Matt: I think what’s amazing is that still 75+%, it’s hard to get perfect data on this, and I get various……I sound like a broken record, but at a simplistic level, 75+% of remittances are still sent not received, sent via physical patch locations and so that’s amazing. That’s because of trust of smart phones and not that local person in the community where you have that relationship, but that is shifting. It was accelerated by COVID, that I think is a bit of an inflection point around customers and the communities they live in, having a critical mass of other friends that they know that trust and use digital providers to send money back home.

And so, I think that where you will see the industry go and where we’ll be a big part of that is continue transformation to originate funds via digital devices. It’s hard to imagine that not being the case, it’s just a matter of what’s the timeline for that, but the great think about the position we’re in is the majority of remittances are still sent offline and that’s what we’re excited about changing.

Peter: Okay. We’ll have to leave it there, Matt, thank you very much for coming on the show, It’s a great service you’re providing and I think there’s obviously millions of people around the world who are being impacted so thanks again.

Matt: Thanks, Peter, great to see you.

Peter: As an immigrant myself, I have a soft spot for services that help immigrant populations. While I’m not probably the typical customer that Remitly is focused on, I know what it’s like to move to a country and not be able to access services as I said. I think there’s something about, when you move to a new country, the lifeline back home and I moved over here really before the Internet was established and it was, you know, obviously very challenging to maintain that connection.

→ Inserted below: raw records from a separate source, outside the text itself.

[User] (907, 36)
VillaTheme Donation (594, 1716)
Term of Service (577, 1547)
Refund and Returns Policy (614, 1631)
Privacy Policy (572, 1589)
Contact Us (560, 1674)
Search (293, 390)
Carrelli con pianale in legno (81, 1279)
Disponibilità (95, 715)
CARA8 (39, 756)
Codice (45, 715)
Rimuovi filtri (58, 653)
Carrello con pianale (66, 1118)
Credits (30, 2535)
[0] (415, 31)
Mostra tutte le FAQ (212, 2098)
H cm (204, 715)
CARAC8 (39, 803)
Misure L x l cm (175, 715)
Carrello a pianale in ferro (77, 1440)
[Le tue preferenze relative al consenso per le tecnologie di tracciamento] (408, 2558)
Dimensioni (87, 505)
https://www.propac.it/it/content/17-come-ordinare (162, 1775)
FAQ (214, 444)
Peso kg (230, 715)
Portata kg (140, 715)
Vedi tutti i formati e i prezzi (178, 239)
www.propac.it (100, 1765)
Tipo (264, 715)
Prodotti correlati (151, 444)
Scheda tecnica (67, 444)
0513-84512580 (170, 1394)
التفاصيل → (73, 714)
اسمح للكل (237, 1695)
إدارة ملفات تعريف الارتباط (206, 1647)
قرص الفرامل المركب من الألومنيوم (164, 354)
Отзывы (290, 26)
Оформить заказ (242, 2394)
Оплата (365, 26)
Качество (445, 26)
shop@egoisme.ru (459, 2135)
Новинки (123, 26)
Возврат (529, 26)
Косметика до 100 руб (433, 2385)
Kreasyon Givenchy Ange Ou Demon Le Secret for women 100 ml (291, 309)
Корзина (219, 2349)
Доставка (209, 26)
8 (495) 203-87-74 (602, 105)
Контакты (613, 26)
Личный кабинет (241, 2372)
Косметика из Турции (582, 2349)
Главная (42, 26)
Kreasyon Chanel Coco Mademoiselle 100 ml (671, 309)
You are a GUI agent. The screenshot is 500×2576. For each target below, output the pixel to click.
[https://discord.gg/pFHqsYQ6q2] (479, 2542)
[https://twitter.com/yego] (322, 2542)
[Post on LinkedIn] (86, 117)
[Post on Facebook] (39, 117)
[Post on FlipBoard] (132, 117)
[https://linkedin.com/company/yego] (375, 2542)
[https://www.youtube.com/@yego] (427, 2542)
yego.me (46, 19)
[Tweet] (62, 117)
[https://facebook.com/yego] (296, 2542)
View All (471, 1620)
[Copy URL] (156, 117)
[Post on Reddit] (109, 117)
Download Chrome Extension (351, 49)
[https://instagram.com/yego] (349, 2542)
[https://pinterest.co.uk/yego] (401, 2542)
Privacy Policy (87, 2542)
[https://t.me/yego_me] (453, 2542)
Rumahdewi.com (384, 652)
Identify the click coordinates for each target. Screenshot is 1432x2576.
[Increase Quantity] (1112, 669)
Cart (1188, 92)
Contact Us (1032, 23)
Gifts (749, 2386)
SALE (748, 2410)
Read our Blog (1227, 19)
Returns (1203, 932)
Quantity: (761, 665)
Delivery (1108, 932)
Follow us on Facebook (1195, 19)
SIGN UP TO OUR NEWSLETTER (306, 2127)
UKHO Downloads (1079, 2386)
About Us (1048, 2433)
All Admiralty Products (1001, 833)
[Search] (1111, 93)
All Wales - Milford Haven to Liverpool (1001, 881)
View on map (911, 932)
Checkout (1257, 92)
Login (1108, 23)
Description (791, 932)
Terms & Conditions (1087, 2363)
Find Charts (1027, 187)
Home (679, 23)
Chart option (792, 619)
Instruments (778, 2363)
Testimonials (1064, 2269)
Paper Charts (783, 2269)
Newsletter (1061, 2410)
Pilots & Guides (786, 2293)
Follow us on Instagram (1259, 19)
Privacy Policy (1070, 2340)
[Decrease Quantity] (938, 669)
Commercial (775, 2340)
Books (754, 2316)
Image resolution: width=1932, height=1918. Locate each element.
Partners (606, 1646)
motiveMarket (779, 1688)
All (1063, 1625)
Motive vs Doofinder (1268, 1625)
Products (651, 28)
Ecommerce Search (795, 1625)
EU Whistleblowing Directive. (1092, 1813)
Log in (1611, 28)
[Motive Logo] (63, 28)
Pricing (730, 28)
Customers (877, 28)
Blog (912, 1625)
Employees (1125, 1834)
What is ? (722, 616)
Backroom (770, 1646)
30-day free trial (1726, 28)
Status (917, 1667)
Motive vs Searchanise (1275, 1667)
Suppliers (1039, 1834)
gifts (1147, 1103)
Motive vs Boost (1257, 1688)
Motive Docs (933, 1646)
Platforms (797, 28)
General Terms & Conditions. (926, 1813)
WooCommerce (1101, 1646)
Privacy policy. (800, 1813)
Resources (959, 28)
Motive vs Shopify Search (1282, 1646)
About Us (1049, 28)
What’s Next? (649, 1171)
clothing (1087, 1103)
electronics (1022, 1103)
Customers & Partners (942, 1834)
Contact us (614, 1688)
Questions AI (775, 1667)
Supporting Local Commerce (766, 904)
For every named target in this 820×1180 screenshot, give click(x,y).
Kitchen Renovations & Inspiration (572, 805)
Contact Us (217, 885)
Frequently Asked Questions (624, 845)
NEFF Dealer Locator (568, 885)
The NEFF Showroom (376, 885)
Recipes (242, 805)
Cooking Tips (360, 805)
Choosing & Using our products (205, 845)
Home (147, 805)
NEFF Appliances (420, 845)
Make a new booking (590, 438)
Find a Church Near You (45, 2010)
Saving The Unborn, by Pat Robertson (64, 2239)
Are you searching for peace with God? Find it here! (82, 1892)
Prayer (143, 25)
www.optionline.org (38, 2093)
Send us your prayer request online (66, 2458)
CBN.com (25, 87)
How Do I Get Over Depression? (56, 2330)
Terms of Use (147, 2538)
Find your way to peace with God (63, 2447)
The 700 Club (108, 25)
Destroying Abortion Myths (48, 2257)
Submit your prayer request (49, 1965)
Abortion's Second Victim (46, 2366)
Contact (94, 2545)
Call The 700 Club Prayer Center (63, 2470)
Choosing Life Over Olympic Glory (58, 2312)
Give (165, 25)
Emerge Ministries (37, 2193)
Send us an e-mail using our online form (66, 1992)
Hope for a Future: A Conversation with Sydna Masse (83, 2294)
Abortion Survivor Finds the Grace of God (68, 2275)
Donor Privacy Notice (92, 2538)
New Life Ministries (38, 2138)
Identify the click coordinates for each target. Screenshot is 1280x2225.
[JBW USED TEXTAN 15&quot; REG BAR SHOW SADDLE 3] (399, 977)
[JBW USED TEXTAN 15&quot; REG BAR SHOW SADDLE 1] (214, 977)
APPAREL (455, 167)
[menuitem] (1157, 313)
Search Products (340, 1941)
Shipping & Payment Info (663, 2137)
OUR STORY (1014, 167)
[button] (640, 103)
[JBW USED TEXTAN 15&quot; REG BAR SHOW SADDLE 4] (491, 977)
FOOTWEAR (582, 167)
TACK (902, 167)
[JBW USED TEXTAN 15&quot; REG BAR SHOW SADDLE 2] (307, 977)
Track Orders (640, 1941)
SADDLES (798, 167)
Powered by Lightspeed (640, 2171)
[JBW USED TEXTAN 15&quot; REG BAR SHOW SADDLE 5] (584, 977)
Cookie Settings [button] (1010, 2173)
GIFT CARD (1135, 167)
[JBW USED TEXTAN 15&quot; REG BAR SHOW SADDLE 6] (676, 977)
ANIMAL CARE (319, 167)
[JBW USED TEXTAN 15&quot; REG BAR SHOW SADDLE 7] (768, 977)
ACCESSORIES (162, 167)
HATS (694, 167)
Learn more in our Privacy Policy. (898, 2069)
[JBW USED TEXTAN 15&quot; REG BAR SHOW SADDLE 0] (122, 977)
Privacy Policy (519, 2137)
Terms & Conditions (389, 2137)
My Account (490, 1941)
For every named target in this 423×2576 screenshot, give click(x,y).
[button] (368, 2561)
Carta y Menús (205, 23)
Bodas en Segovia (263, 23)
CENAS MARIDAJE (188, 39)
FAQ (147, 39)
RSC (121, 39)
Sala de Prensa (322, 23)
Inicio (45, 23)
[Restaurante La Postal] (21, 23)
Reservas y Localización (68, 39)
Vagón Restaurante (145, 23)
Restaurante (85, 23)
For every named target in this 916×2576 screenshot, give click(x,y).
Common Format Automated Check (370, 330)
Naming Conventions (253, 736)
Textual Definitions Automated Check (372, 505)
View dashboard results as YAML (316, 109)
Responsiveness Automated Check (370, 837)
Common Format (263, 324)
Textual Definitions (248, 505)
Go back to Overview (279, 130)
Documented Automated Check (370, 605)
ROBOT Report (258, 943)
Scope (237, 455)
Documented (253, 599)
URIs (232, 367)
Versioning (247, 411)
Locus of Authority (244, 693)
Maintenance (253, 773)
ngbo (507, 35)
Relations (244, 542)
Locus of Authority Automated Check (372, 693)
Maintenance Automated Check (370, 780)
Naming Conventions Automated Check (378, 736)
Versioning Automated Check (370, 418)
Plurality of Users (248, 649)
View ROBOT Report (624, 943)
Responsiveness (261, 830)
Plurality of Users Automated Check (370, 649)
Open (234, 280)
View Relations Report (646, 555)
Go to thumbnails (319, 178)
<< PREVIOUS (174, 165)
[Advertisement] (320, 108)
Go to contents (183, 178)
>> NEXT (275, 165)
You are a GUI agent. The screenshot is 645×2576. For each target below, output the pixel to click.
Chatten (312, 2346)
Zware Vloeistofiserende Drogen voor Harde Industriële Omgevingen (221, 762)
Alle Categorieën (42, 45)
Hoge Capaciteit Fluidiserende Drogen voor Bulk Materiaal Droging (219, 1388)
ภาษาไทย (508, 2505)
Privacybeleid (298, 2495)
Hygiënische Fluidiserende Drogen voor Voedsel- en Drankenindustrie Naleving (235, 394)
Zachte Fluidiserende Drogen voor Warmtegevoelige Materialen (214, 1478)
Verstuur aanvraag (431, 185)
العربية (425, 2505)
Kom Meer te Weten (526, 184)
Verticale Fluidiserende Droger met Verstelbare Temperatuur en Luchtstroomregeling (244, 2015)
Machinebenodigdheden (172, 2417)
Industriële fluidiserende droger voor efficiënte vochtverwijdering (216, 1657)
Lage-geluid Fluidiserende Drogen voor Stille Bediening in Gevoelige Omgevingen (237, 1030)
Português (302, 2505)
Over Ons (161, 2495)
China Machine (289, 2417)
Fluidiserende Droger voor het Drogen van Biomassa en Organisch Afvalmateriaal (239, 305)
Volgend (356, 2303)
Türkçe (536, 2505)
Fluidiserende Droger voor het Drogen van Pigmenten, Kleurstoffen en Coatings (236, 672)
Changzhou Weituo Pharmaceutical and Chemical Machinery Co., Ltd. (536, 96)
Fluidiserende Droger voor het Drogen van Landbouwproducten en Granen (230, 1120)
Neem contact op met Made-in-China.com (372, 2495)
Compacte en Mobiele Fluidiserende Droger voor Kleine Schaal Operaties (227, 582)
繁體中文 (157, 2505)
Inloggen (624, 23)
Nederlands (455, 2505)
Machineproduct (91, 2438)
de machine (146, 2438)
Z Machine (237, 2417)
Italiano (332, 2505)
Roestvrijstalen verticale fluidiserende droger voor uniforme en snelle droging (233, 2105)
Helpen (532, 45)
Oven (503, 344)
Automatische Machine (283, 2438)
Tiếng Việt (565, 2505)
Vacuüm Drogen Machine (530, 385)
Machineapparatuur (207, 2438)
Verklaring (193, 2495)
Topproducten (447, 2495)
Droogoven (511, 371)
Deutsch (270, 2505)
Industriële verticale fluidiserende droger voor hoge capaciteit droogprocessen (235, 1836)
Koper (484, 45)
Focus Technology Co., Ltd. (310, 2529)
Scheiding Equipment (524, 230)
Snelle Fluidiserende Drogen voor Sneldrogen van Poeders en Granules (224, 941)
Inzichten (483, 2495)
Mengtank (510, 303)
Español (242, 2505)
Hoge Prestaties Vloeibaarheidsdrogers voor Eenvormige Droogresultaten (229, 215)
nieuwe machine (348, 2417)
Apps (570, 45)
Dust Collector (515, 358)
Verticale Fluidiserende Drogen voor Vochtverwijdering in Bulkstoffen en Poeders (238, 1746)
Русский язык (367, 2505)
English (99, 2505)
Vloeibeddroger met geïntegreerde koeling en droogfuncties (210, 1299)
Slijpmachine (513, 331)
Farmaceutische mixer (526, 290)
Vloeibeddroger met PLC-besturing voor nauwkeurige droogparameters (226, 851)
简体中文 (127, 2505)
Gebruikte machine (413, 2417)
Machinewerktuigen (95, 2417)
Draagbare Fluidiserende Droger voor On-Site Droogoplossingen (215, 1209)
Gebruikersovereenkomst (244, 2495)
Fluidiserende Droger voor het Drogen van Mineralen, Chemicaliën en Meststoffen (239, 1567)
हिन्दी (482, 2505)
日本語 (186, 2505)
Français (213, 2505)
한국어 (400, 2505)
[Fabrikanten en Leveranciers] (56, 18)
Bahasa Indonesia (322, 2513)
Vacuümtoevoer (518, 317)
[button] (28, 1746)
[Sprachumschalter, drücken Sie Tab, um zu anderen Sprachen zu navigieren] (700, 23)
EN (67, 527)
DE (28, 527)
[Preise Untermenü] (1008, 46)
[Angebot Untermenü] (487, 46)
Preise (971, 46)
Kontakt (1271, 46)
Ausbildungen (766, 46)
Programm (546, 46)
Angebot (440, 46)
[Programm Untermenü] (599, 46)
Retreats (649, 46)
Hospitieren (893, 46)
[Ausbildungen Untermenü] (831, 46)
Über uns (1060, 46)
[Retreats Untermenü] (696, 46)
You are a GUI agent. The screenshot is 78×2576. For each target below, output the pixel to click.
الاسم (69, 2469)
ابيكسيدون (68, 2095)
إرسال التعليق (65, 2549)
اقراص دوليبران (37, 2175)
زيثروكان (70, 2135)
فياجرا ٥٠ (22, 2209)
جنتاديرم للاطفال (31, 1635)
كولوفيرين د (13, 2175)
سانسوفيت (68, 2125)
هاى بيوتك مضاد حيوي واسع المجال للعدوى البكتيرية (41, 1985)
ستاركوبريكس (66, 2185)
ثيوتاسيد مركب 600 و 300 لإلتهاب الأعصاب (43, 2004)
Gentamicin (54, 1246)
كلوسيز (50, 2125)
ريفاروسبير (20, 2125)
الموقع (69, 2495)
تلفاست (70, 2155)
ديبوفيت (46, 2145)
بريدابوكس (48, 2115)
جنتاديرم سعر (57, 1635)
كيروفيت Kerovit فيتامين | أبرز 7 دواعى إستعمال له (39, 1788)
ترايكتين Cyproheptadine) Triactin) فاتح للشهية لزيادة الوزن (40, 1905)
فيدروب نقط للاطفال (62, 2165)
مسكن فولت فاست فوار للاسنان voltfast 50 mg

Today, it’s a lot easier and I think what Remitly is doing is really helping those people in very real ways, helping them with, you know, getting money back to their families quickly, cheaply and easily, I think that’s such an important piece. You know, we do live in a world where a lot of people move around and I feel like anything that can sort of help take the cost out, increase the speed is just really helpful for global economic growth.